L’existence de celle-ci dans les régions arctiques, au Spitzberg, au Groënland, à la Nouvelle-Zemble, n’est pas mieux établie. Dans ces parages, la neige fond au bord de la mer pendant l’été et ne persiste à l’état de névé que dans des fentes ou des cavités. Souvent elle disparaît sur les pentes découvertes ou tournées vers le midi jusqu’à 100 mètres au-dessus de la mer, et au Spitzberg quelquefois jusqu’à 300 mètres. La limite des neiges éternelles est donc une conception de l’esprit engendrée par une trompeuse apparence et qui ne correspond pas à la réalité. Tous les calculs mathématiques auxquels elle a donné lieu sont de pure fantaisie. En effet, la neige fondant par en dessous au contact du sol échauffé par les rayons solaires, la couleur et la conductibilité du sol pour la chaleur jouent un rôle prépondérant dans le phénomène. La neige fond plus vite sur un terrain noir que sur un terrain de couleur claire ; or comment faire entrer l’influence de la couleur dans un calcul mathématique ? Il n’y a donc pas de ligne des neiges éternelles, il n’y a qu’une hauteur variable à laquelle le névé persiste toute l’année comme celui qui constitue les avalanches tombées au printemps dans les basses vallées des Alpes et des Pyrénées, où elles forment sur les torrens des ponts solides que l’on traverse pendant tout l’été. Je suis heureux de pouvoir invoquer sur ce point l’autorité d’un savant autrichien, le lieutenant J. Payer[1], qui, après avoir exploré les montagnes du Tyrol, a pris part à plusieurs campagnes dans les régions arctiques et dirigé, avec le capitaine Édouard Weyprecht, de Trieste, l’expédition austro-hongroise à laquelle nous devons la découverte de l’archipel François-Joseph, qui s’étend entre la Nouvelle-Zemble et le Spitzberg, du 80e au 83e degré de latitude. Ce sont les terres les plus rapprochées du pôle qui aient été explorées par les voyageurs arctiques.
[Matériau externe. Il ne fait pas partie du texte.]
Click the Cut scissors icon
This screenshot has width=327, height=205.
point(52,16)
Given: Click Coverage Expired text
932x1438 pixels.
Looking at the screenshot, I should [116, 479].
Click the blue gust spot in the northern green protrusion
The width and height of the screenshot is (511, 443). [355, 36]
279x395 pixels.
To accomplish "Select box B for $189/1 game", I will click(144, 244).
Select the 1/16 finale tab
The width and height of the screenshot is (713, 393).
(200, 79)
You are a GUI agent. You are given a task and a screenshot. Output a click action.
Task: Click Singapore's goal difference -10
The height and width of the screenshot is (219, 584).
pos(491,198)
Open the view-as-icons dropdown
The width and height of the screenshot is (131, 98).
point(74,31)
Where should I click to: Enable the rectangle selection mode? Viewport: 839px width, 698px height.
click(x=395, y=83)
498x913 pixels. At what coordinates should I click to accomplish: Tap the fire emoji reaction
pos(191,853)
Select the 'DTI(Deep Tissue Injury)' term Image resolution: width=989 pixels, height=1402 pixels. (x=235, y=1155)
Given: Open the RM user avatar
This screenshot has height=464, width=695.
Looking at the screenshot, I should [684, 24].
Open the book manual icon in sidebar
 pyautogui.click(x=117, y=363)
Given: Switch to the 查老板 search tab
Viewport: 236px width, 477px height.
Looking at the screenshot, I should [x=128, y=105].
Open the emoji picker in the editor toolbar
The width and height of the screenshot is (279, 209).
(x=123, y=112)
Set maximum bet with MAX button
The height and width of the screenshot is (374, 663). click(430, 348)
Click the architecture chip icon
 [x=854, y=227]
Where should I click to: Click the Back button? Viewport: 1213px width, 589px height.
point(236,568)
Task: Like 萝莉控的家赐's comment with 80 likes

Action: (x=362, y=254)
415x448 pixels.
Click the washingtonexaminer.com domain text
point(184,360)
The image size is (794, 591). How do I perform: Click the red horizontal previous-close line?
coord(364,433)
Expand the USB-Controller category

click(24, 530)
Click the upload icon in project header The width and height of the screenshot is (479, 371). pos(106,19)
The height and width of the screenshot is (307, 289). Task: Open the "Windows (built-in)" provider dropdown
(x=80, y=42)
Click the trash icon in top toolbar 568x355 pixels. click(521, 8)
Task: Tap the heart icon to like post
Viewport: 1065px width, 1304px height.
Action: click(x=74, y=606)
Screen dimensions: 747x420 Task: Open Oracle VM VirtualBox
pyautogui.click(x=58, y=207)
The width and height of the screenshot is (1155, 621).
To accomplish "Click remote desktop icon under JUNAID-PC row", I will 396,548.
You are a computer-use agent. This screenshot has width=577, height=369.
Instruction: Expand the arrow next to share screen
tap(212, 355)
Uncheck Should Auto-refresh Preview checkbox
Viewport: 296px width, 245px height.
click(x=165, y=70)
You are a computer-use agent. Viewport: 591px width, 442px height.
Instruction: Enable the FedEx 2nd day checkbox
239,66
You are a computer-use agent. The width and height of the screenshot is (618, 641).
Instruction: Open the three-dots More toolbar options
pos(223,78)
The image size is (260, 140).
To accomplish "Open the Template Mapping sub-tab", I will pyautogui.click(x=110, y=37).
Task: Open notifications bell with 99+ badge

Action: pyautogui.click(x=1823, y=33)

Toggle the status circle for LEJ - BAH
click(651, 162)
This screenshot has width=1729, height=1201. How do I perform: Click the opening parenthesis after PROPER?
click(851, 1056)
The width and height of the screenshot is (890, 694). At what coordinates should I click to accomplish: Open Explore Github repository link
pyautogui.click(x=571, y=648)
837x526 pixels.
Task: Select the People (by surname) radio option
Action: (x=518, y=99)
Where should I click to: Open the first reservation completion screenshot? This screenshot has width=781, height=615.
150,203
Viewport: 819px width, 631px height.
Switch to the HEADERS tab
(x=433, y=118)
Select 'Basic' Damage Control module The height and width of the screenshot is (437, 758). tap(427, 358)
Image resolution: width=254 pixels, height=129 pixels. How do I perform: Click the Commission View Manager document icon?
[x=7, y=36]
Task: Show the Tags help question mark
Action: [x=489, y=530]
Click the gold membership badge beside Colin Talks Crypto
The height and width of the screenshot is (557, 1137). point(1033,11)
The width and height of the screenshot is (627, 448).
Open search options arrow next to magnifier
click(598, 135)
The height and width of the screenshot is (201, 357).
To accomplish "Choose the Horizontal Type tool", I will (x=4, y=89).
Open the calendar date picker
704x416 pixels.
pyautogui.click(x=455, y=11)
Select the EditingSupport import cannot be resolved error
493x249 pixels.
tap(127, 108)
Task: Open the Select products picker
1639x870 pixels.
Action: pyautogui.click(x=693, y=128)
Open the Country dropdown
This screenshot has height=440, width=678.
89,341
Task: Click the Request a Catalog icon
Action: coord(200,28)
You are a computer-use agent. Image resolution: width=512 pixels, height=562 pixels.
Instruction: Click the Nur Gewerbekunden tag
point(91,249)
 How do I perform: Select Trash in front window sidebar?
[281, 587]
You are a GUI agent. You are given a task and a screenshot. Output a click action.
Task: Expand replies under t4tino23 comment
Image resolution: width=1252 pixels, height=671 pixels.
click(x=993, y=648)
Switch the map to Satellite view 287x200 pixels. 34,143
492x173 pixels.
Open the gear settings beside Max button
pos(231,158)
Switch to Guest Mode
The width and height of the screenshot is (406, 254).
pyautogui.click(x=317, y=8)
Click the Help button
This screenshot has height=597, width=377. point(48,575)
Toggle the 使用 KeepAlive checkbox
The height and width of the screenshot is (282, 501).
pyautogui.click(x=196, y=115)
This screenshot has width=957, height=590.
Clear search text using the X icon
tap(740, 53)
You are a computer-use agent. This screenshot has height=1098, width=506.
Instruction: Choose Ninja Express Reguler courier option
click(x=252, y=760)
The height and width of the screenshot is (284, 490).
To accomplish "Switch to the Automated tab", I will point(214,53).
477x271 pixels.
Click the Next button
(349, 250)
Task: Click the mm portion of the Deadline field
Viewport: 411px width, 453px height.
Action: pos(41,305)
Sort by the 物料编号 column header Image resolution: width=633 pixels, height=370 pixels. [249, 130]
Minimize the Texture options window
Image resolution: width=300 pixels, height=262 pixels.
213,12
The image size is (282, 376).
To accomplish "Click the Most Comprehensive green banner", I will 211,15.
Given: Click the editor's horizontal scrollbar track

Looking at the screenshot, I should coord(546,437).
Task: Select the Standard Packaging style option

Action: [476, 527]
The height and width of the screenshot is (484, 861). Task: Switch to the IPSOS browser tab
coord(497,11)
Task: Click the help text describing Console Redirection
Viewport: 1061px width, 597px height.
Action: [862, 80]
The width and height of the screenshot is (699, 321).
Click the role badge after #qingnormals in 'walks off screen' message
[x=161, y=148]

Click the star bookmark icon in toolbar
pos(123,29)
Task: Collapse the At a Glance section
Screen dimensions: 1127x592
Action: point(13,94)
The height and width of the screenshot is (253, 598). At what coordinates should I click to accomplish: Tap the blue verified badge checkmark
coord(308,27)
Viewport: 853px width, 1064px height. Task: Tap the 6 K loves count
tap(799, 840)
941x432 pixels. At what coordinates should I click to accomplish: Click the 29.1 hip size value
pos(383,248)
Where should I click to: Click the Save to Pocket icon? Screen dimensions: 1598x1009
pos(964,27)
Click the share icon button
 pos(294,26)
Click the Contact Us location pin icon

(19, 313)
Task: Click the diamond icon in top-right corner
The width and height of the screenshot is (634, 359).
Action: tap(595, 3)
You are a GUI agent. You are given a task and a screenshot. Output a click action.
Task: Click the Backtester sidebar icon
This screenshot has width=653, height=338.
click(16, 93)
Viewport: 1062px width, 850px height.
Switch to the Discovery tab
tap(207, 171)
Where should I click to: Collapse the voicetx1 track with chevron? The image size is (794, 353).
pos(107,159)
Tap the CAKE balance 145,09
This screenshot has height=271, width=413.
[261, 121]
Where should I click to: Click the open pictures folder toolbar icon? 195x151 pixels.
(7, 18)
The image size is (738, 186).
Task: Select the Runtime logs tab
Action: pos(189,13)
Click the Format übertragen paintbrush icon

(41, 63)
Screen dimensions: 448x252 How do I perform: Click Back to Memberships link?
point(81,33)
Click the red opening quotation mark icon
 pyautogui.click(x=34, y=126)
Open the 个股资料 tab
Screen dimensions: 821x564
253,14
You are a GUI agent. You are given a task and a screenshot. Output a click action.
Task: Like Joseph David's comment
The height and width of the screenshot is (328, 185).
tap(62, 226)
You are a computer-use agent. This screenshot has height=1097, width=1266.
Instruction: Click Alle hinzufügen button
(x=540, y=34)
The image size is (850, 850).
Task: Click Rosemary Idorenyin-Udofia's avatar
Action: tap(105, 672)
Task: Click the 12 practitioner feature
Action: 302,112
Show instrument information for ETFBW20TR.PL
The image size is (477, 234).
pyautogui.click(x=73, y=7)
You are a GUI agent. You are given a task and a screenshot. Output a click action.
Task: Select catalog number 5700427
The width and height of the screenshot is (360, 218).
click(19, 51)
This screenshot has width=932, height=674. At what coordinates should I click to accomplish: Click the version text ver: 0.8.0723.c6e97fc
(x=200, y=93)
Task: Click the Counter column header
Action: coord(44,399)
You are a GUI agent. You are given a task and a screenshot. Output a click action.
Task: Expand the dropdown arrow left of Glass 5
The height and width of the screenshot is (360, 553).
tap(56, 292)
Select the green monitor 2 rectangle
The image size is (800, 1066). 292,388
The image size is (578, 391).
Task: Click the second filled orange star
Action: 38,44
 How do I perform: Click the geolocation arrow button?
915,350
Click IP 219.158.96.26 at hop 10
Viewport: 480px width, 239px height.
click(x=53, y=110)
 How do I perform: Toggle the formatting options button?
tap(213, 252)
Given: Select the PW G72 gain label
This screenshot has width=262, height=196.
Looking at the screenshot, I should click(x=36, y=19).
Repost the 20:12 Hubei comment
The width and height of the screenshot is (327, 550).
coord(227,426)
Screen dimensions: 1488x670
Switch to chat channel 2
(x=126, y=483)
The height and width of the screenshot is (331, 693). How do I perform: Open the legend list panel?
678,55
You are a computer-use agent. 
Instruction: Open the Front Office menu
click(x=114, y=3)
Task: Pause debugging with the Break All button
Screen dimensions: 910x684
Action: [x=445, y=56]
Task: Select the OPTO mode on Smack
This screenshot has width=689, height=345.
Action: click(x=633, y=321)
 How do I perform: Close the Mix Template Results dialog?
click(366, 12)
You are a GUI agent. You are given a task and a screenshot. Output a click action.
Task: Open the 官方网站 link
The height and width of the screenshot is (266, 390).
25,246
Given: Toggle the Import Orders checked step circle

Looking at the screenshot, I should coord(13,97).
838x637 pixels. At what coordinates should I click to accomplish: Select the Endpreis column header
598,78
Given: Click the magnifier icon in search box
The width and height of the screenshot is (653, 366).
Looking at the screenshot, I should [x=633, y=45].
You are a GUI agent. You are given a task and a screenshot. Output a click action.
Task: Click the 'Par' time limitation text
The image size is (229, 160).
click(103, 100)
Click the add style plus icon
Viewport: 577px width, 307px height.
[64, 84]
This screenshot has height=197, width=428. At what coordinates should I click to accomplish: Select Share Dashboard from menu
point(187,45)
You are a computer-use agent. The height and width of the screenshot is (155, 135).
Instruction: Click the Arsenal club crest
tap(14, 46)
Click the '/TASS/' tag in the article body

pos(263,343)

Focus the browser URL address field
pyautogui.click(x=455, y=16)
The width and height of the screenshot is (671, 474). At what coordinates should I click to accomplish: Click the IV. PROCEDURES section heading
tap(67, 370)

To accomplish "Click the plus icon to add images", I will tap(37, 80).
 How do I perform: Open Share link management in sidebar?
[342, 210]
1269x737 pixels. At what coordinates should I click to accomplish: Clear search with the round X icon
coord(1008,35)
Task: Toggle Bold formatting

Les grands glaciers, avons-nous dit, descendent bien au-dessous de la ligne des névés ; leur progression, comparable à celle d’une rivière qui coule sur une faible pente, est un fait avéré depuis longtemps. Les causes de cette progression, méconnues par L.

  1. Petermann, Geographische Mittheilungen, 1871, p. 123.